You have probably heard teachers, parents and advisers discuss lists of the top 10 or top 50 colleges in the country. The colleges are measured by components such as graduation rate, wealth, selectivity of admission, published research and alumni success; however, these rankings comprise a biased system that does not accurately assess whether a school will be right for a student.

Graduation rate is the biggest contributing factor to a school’s ranking. However, rankings aren’t based upon the standard four years a student will spend at a university. They are determined by a six-year graduation rate, when only 16.5% of all post-secondary school students are enrolled in graduate programs, as specified by the Education Date Initiative

Additionally, one factor that affects a school’s ranking by 20% is its reputation among officials at peer universities, according to U.S. News. This is a completely biased standard. 

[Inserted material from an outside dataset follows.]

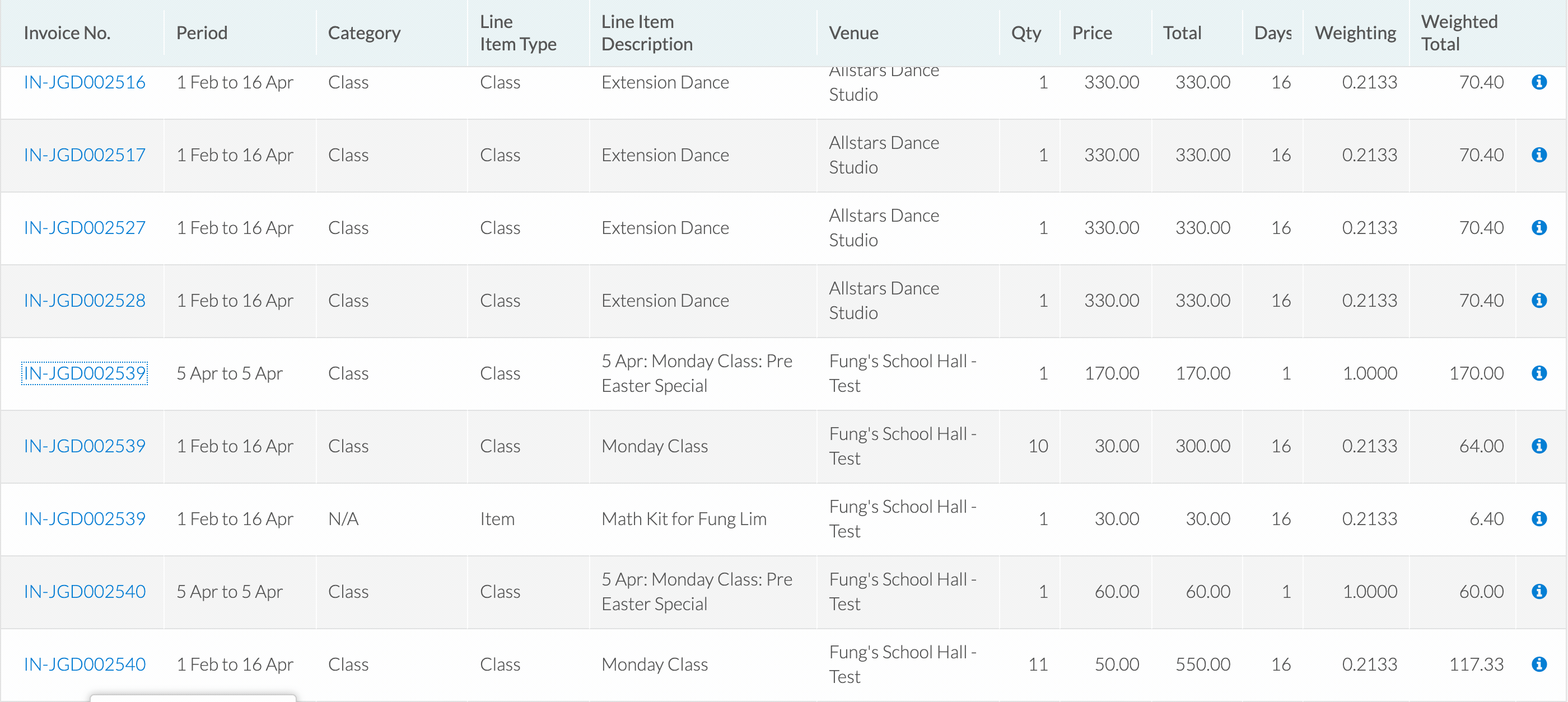The width and height of the screenshot is (1568, 702).
Task: Click the Venue column header
Action: [853, 33]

NIU Vice President of Enrollment Management, Marketing and Communications Sol Jensen explains that NIU does not spend its money on trying to feed the popularity contest that is college rankings.

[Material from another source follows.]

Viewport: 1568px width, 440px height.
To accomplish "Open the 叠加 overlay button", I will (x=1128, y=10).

“We don’t try to game the system like a lot of schools do,” Jensen said.

Nevertheless, there are many aspects about NIU that attract its students and keep their first year retention rate higher than average.

Jensen said he believes that the faculty and staff play a big role in making new students feel invited and comfortable on campus and in the classroom. 

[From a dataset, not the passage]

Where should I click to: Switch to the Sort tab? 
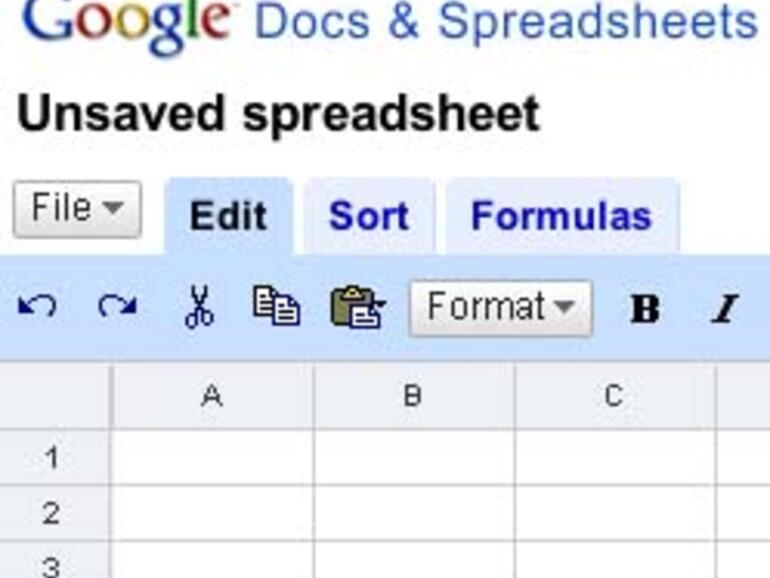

“It starts with the faculty and staff who are truly embracing our students,” Jensen said,  “acknowledging that they come from different lives, backgrounds and experiences. The desire to help them improve their social mobility and help them get great careers.”

The location of the university is another huge factor that attracts new students. 

“It’s not just the fact that we are close to where a lot of our students came from and grew up,” explained Jensen, “but also for students who did not grow up in the Northern Illinois region, the fact that we are so close to the great city of Chicago is another reason that draws them (students) here.” 

Lastly, and perhaps one of the more important reasons an individual might choose to attend NIU, is its affordability. NIU’s tuition is much lower than many of the other well-known public universities in Illinois. 

For Illinois Residents, Illinois State University has an estimated tuition rate of $15,416, University of Illinois has an estimate of $17,138 to $22,324  and Northern Illinois University’s tuition rate is $9,786. 

“NIU is a very affordable option for the higher education that we provide; a lot of great scholarships and financial aid opportunities that they might not receive at other institutions they might have applied to,” Jensen said. 

These rankings aren’t going away anytime soon, but that doesn’t mean you should put value in them. Instead, you should view them as general guidelines.